It is said of late that the Feri Tradition has been broken in two, being named by folks on one side of the divide as a split between the “Mystery tradition” (taking on the old spelling of Faery) and “public religion” (Feri). While there have been splits and factions for almost as long as the tradition has been active, while the spelling of the name changed over time, and scapegoating, shouting, and long silences have abounded, I never before felt such an energetic sundering. As I write this, I can feel the mighty gates closing on what was. What will emerge, I do not know. Perhaps nothing will change, and perhaps everything will. Such are the times we live in, and various are the pronouncements of our egos trying to figure things out.
As far as “the times we live in,” I have been hearing reports of how Faerie/Faery/Feri ain’t what it used to be ever since the 1980s.
It’s the nature of magical religion to be always splitting and changing. The only equivalent group dynamics and politics that I have seen to match it occur in martial arts schools—something else that Thorn knows a little bit about.
At what point in an ecstatic, syncretic, Bardic tradition, does one’s own work cease to be of that tradition?
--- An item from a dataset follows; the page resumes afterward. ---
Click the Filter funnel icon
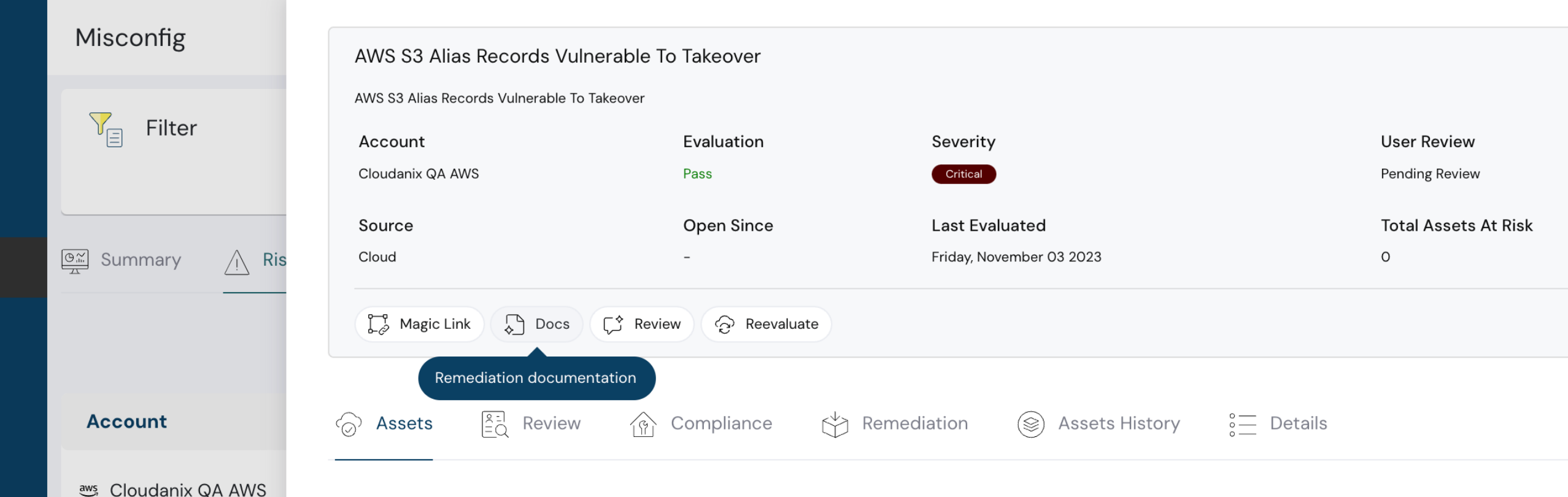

Given that Feri has been syncretic since whenever Victor Anderson first read the works of Max Freedom Long, themselves dating from the 1930s-1940s, I really don’t think that she has a problem, conceptually speaking. So why not add Gurdjieff (shudder) and call it Feri. But she decides that she must call herself something else.
In one way, her essay points to an ongoing problem in contemporary Paganism: It’s hard to make a mass movement out of small-group mystery traditions.
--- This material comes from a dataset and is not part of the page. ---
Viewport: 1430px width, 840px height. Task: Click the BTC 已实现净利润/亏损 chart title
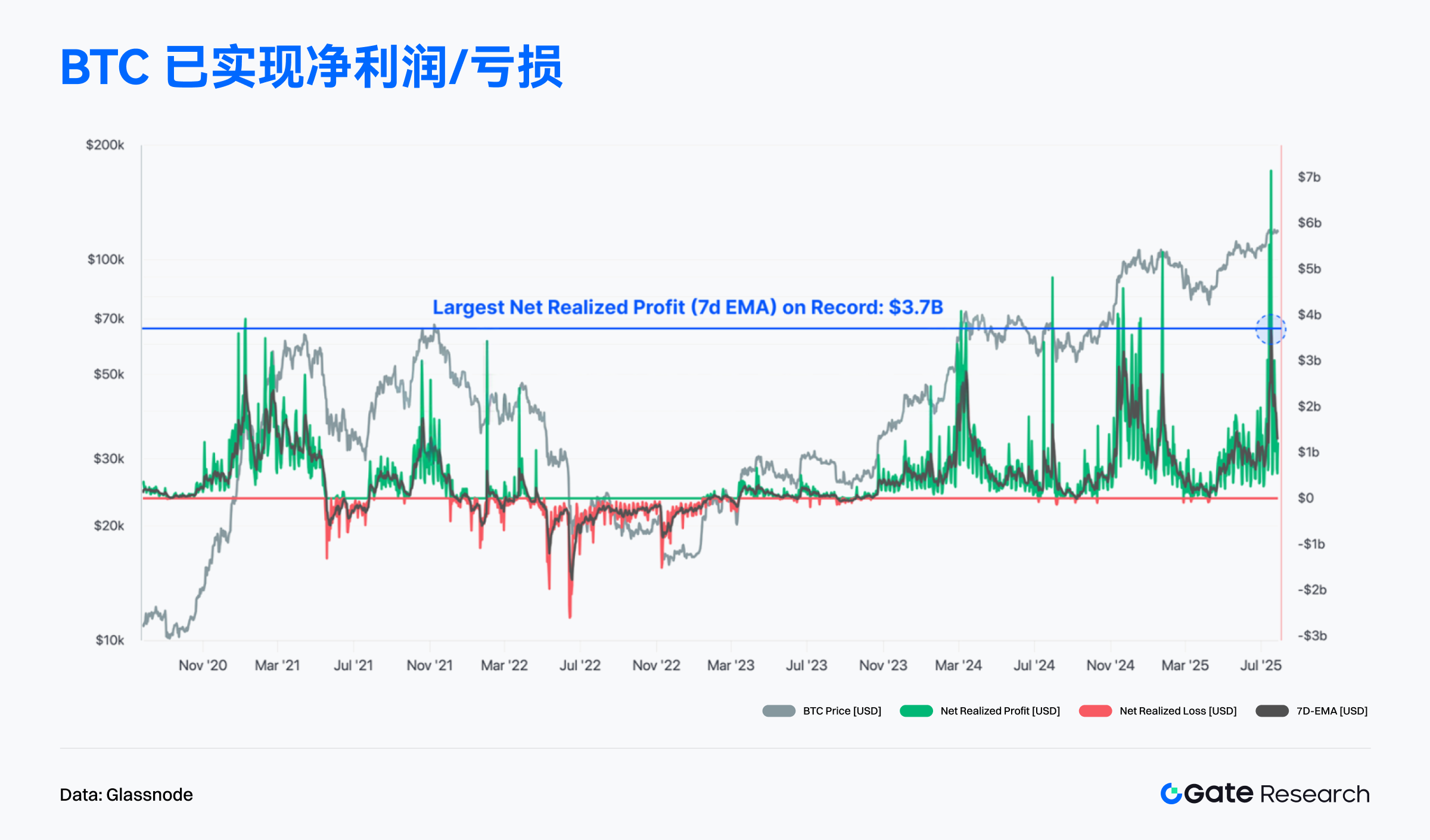tap(311, 67)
Yes, we need more public events: festivals, processions, theatrical events. The ancestors also went in for sacrifice-feasting events, but the theology of publicly offering life to the gods is still too scary for most Pagans. (There are exceptions.)
The trouble is, the model of “religion” available from the monotheists is just wrong. Every seven days, everyone lines up and listens to holy books or to a long sermon or bangs their heads on the floor. That just is not us. We are supposed to be about embodiment, ecstasy, performance, and ritual. So much is “enough” and how often do we do it?